Face à lui, une mer ciel et blanc de plusieurs milliers de partisans, dominés par des drapeaux argentins et des maillots de la sélection de football, acclamait ses interventions, aux cris de «Libertad, Libertad» et «Motosierra !» («tronçonneuse»), en référence à l’outil qu’il a brandi en campagne, pour symboliser les coupes à venir dans l’Etat ennemi.
Après son discours, ponctué de son slogan fétiche «Viva la libertad, carajo !» («Vive la Liberté, bordel !»), Javier Milei, au côté de sa sœur et proche conseillère, Karina, 50 ans, a parcouru en décapotable les 2 kilomètres séparant le Parlement de la Casa rosada, la présidence, s’arrêtant parfois pour aller à la rencontre de la foule.
Macron et le maillot de Milei
Javier Milei est allé à la rencontre des représentants de pays étrangers qui ont fait le déplacement. A commencer par Volodymyr Zelensky.
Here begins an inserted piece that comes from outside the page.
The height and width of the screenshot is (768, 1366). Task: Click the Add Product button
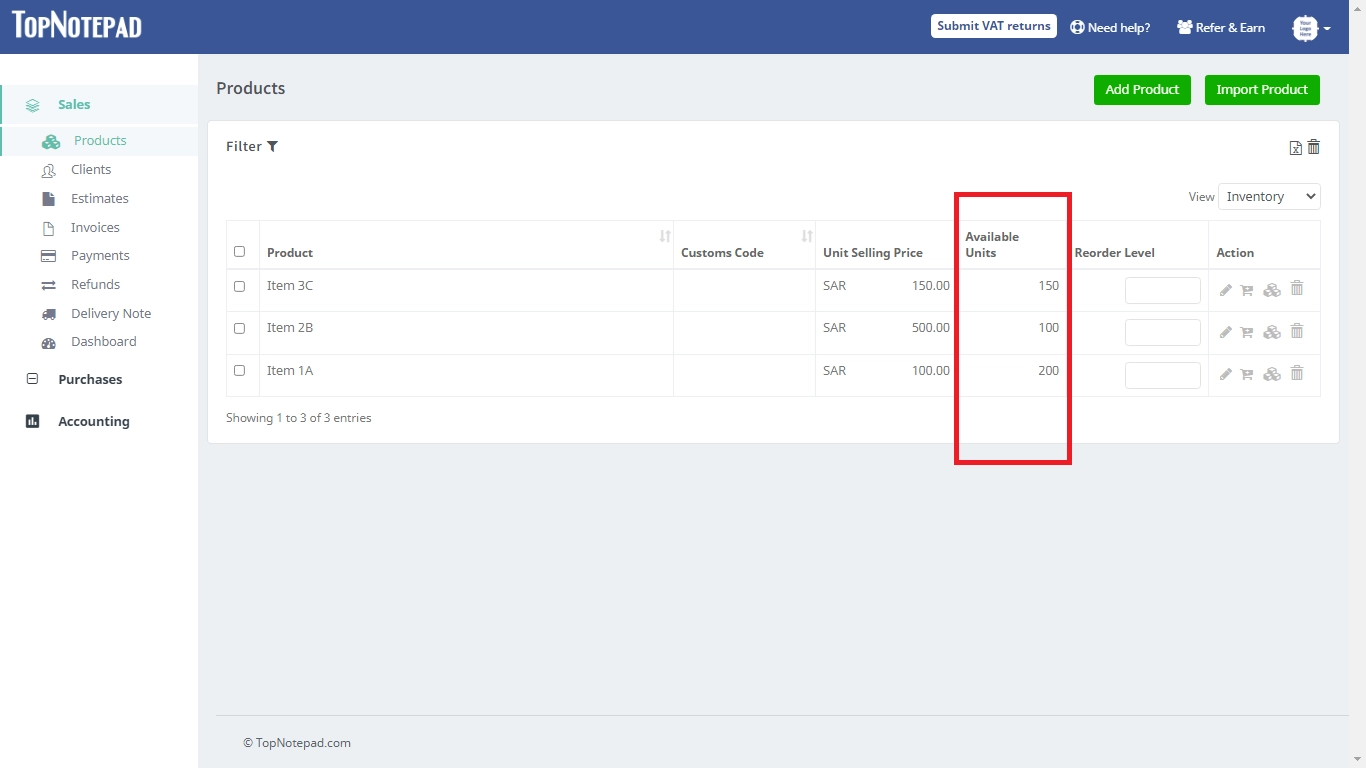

Le président ukrainien s’était déjà entretenu fin novembre avec Milei, et l’avait «remercié pour sa position claire. Pas d’équilibre entre le bien et le mal. Juste un soutien clair à l’Ukraine».
Parmi les autres chefs d’Etat et de gouvernement présents : le roi d’Espagne, Felipe VI, le Premier ministre hongrois, Viktor Orbán, et les voisins de l’Argentine : l’Uruguayen Luis Lacalle Pou, le Chilien Gabriel Boric, le Paraguayen Santiago Peña. Le Brésilien Lula, vivement critiqué par Milei par le passé, a envoyé sa cheffe de la diplomatie.
La présidence française s’est elle aussi fait représenter par le ministre de la Transformation et de la Fonction publiques, Stanislas Guerini, que l’on a vu tout sourire avec le président tout juste intronisé. Un déplacement que n’a pas partagé le ministre sur son compte X, pourtant régulièrement mis à jour. Milei, lui, avait en revanche publié vendredi 8 décembre sur son compte X une photo d’Emmanuel Macron posant avec un maillot du club de Boca Juniors envoyé par le président argentin, sur lequel était écrit son slogan : «Viva la libertad, carajo !»
Une sortie qui a fait réagir à gauche. Olivier Faure, secrétaire du Parti socialiste, a dit regretter voir «Emmanuel Macron en agent publicitaire du populiste ultralibéral Javier Milei», quand Jean-Luc Mélenchon a ironisé sur Javier Milei, «le gars [qui] veut détruire tous les services publics. Encore un bon pote pour la France, carajo [«bordel», ndlr] !»
Le président d’extrême droite, économiste surtout connu pendant des années comme panéliste polémique prisé des plateaux télés, a renversé la politique argentine. Elu député en 2021, il a balayé les blocs péroniste (centre-gauche) et de droite, qui alternaient au pouvoir depuis vingt ans, avec un message dégagiste. Comme les Etats-Unis avec Donald Trump en 2016, puis le Brésil en 2018 avec Jair Bolsonaro, élus sur un discours similaire, les Argentins se sont choisi un président populiste et extrémiste. Et ils vont devoir affronter un ultralibéral encore plus assumé.